__PASSAGE PROVIDED__.
++++++++

InputSpec supports custom encoders, transforms, and frequency hints. OutputSpec supports custom decoders, loss functions, and per-output loss weights.

Mixed dataloader

loader = build_mixed_dataloader(
    bound,
    sources=[(fred_spec, fred_data), (yahoo_spec, yahoo_data)],
    batch_size=32,
)

HeterogeneousDataset places each dataset's values onto the canvas and generates a presence_mask indicating which positions have ground truth.

Training components

FieldEncoder / FieldDecoder

Per-field linear layers that project scalar values to/from d_model-dimensional canvas positions. Incorporates semantic embeddings so the backbone receives field identity as input.

MaskedCanvasTrainer

Core training loop. Computes loss only where presence_mask == 1:

trainer = MaskedCanvasTrainer(
    bound_schema=bound,
    backbone=backbone,
    encoder=encoder,
    decoder=decoder,
    optimizer=optimizer,
)
trainer.train(dataloader, n_steps=10000)

Backbone options

Graft onto a pretrained CogVideoX video diffusion transformer. Only ~0.1% of parameters are trainable — the rest provide frozen spatiotemporal priors from video pretraining.

from general_unified_world_model import DAGCurriculumTrainer

trainer = DAGCurriculumTrainer(
    nodes=dag,
    data_sources=data_sources,
    backbone="cogvideox",
    pretrained_model_id="THUDM/CogVideoX-2b",
    device="cuda",
)

See CogVideoX Backbone for architecture details.

Train a small custom transformer from random initialization. Useful for testing, CPU-only environments, or when CogVideoX is unavailable.

backbone = build_world_model(
    bound, n_layers=8, n_heads=4, d_ff=256, n_loops=3,
)

DiffusionWorldModelTrainer

Wraps the backbone in a diffusion objective. Uses CosineNoiseSchedule with frequency-aware noise scaling — slow fields (high period) get less noise.

Sequential curriculum (CurriculumTrainer)

Three-phase sequential training:

  1. Phase 1: Independent domains — train each domain on small canvases in parallel
  2. Phase 2: Domain coupling — merge causally adjacent domains, train on medium canvases
  3. Phase 3: Full integration — all domains on one canvas, regime latent learns cross-domain structure
config = CurriculumConfig(
    phases=[
        PhaseConfig(domains=[...], canvas_size=32, n_steps=10000),
        PhaseConfig(domains=[...], canvas_size=64, n_steps=8000),
        PhaseConfig(domains=[...], canvas_size=128, n_steps=20000),
    ],
)

++++++++

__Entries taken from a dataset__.
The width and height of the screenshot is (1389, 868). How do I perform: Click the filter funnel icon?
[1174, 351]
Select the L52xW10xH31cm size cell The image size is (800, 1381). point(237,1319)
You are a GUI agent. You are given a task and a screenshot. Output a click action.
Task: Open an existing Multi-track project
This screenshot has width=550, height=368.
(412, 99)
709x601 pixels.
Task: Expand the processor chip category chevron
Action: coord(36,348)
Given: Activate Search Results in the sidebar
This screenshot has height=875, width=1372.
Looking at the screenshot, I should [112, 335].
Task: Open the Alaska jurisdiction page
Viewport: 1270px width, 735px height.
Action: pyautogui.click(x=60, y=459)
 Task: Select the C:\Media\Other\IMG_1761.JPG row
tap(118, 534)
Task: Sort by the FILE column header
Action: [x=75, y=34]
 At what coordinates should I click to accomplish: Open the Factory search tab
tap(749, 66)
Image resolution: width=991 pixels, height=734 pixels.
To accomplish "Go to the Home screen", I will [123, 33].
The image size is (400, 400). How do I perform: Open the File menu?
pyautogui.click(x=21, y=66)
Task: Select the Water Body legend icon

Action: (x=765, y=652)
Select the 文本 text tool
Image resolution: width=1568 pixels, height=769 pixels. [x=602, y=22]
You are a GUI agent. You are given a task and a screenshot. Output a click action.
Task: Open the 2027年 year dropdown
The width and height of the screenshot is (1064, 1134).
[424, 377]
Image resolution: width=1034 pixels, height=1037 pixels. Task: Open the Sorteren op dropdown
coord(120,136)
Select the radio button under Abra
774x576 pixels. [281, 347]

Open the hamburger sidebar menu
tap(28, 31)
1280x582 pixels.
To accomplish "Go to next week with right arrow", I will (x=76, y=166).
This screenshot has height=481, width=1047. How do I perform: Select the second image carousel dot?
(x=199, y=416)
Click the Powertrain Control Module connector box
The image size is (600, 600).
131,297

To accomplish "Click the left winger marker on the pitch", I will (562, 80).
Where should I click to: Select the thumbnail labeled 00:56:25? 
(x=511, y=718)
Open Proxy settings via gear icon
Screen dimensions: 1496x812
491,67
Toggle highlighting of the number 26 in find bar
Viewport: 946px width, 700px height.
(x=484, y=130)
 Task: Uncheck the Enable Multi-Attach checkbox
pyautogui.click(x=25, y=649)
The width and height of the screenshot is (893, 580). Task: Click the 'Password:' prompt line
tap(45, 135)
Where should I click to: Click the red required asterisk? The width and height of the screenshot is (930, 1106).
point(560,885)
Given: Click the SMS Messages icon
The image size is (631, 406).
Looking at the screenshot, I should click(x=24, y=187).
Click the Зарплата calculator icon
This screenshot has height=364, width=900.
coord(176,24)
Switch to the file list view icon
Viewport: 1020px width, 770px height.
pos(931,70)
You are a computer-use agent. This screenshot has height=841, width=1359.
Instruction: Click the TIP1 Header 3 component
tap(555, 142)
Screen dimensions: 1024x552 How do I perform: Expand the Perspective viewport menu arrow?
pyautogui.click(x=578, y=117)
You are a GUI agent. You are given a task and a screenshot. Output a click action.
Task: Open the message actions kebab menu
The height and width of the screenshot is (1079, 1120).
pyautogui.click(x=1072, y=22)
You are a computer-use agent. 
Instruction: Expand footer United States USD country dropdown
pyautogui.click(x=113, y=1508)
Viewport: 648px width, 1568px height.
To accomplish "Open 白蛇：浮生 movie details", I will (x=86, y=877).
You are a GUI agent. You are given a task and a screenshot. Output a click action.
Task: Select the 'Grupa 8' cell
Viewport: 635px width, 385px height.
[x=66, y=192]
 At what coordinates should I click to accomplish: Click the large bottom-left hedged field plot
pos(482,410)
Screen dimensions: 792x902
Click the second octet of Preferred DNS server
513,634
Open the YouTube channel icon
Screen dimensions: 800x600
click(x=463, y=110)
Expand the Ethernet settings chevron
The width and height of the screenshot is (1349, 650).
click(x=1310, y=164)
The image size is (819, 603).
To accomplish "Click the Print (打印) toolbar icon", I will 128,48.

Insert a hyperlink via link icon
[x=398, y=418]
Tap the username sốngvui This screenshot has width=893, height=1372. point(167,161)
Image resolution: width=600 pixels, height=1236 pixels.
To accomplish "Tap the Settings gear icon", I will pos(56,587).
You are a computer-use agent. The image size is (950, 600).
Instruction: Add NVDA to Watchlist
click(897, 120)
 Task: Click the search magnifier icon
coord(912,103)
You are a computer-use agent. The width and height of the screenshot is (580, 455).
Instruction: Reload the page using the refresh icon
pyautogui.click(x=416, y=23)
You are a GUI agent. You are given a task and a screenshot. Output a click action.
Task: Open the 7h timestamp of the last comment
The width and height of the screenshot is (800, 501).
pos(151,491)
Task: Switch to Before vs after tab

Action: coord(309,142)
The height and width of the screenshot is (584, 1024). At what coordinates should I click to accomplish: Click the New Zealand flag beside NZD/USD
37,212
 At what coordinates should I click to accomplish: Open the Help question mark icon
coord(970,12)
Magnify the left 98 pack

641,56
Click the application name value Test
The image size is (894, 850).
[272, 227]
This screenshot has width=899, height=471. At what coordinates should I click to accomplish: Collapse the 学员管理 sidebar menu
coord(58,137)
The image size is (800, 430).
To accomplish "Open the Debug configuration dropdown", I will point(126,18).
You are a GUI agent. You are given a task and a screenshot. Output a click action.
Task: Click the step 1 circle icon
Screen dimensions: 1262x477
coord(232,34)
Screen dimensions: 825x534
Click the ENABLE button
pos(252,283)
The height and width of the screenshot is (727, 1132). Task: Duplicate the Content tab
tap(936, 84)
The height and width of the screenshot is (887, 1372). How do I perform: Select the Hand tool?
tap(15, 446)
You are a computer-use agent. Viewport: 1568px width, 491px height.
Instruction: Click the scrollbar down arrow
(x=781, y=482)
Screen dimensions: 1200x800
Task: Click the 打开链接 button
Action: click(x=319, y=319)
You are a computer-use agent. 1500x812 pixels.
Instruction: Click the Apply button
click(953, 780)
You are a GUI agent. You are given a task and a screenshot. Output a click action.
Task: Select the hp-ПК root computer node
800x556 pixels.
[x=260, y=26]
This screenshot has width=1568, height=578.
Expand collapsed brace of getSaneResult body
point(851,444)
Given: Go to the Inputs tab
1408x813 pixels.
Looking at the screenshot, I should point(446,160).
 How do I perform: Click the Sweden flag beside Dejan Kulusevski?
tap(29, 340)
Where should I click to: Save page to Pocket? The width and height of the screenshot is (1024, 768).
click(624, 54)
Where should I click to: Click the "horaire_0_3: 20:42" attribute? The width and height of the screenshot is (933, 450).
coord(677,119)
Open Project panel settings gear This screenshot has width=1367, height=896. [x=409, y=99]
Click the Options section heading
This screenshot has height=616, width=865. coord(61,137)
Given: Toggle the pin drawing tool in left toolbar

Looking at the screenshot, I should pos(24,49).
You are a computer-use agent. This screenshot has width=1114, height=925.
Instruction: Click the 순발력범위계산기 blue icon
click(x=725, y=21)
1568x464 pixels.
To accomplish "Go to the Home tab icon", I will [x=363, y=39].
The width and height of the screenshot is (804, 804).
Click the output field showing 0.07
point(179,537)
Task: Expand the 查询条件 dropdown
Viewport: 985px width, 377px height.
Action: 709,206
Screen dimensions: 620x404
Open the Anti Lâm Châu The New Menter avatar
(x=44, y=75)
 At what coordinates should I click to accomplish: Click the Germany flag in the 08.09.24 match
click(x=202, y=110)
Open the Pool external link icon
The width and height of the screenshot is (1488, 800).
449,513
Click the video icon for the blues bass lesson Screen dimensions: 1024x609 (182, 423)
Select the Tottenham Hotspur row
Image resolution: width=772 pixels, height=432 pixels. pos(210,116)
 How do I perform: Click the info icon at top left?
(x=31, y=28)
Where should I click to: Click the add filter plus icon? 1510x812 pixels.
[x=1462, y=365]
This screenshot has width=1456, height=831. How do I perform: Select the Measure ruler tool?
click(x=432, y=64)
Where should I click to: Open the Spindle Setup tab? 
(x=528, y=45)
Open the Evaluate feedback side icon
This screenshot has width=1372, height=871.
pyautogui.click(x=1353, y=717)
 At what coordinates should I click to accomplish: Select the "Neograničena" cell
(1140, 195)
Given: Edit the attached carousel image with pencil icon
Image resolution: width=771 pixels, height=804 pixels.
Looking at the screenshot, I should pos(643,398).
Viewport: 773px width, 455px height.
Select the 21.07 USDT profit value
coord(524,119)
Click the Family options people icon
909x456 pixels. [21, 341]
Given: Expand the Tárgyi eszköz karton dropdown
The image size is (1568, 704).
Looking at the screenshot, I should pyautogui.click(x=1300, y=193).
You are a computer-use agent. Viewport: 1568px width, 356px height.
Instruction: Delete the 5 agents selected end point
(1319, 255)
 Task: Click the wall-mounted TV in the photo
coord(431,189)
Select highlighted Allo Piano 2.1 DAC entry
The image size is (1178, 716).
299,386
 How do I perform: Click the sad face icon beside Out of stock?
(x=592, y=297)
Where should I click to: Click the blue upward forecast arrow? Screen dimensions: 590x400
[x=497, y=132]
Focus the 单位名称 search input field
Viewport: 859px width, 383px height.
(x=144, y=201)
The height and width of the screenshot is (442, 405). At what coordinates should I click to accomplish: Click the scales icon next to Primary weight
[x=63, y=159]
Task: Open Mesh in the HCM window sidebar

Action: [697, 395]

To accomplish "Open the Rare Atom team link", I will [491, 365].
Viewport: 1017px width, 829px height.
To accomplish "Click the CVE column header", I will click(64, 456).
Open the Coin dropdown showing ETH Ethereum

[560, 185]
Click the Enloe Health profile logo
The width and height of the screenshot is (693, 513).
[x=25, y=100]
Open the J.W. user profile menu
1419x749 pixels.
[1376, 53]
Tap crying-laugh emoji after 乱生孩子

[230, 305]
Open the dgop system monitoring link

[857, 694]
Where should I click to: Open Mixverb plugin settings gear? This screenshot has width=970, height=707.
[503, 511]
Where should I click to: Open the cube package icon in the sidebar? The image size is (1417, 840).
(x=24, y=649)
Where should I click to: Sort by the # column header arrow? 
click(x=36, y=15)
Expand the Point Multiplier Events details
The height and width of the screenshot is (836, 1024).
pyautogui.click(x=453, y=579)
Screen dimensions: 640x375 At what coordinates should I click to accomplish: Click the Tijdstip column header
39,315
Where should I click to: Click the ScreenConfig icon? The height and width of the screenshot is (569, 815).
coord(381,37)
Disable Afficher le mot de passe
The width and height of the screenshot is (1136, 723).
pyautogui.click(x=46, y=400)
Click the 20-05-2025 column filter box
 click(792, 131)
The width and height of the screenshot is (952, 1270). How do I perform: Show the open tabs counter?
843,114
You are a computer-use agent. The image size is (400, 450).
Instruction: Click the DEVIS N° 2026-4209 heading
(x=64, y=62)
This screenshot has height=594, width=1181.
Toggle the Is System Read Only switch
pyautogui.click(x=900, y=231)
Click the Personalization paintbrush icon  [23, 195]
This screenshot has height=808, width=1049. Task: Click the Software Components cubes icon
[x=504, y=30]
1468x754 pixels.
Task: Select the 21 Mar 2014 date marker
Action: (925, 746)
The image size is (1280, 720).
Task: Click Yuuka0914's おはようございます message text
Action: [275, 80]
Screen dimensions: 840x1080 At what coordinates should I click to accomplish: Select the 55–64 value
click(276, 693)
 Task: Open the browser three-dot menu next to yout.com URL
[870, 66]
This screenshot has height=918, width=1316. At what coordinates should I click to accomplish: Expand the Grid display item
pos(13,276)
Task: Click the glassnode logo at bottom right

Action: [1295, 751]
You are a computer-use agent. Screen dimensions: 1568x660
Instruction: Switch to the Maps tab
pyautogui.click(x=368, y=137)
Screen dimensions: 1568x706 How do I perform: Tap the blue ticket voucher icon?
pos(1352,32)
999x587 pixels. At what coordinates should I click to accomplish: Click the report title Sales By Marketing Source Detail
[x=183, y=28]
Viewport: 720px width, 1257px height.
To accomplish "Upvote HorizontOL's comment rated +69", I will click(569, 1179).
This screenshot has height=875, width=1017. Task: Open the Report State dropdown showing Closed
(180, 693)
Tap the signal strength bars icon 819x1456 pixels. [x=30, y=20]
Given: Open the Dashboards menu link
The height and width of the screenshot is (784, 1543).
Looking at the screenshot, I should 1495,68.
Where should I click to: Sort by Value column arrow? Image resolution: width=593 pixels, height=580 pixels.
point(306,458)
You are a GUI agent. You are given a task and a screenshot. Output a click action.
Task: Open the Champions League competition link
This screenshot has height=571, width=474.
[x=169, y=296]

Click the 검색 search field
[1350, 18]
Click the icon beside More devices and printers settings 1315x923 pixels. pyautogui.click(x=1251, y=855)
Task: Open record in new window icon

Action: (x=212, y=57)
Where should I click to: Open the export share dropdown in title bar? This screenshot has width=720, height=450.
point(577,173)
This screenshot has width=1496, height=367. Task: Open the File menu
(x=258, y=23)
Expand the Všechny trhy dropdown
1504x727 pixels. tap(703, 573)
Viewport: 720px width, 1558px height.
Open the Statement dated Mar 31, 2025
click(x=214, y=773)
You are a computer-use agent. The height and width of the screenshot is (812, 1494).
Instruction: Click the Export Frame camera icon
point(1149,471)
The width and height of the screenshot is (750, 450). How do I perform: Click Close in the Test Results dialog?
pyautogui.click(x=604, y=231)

++++++++

__WORK TO COMPLETE__.
[A] In the training documentation, roughly what share of parameters is trainable when grafting onto the pretrained CogVideoX video diffusion transformer?
[B] Continue the training documentation from its last line, in the same style.
These entries have no connection to the training documentation.

__ACTIVITY ANSWERS__.
[A] About 0.1% of the parameters.

[B]
trainer = CurriculumTrainer(config)
trainer.run()

DAG curriculum (DAGCurriculumTrainer)

The fork-join DAG curriculum extends the sequential approach with parallel branches and weight merging. See DAG Curriculum for full details.

Key ideas:

  • Fork nodes copy weights to parallel branches, each training a different projection
  • Join nodes merge branches via weight averaging
  • 12 nodes across 4 tiers: foundation (6 parallel) → cross-domain (3) → complex (2) → integration (1)
  • CogVideoX grafting: frozen backbone shared across all 12 nodes, only trainable loop params are merged
trainer = DAGCurriculumTrainer(
    nodes=dag,
    data_sources=data_sources,
    backbone="cogvideox",
    device="cuda",
)
trainer.run()

LLM-driven curriculum design

The build_curriculum() function uses an LLM to examine available datasets and design an optimal training schedule:

from general_unified_world_model import build_curriculum, DatasetProfile

curriculum = build_curriculum(
    goal="Fine-tune to learn cardiovascular patient health",
    datasets=[
        DatasetProfile(name="Hospital EHR", ...),
        DatasetProfile(name="Insurance Claims", ...),
    ],
)

Compute requirements

Tier Nodes Fields/node H100-hrs/node
0 6 25-60 2-4
1 3 80-105 6-10
2 2 140-180 12-18
3 1 857 80-120

Total: ~175,000 training steps across 12 nodes. With 6-way parallelism at tier 0, wall-clock time drops significantly.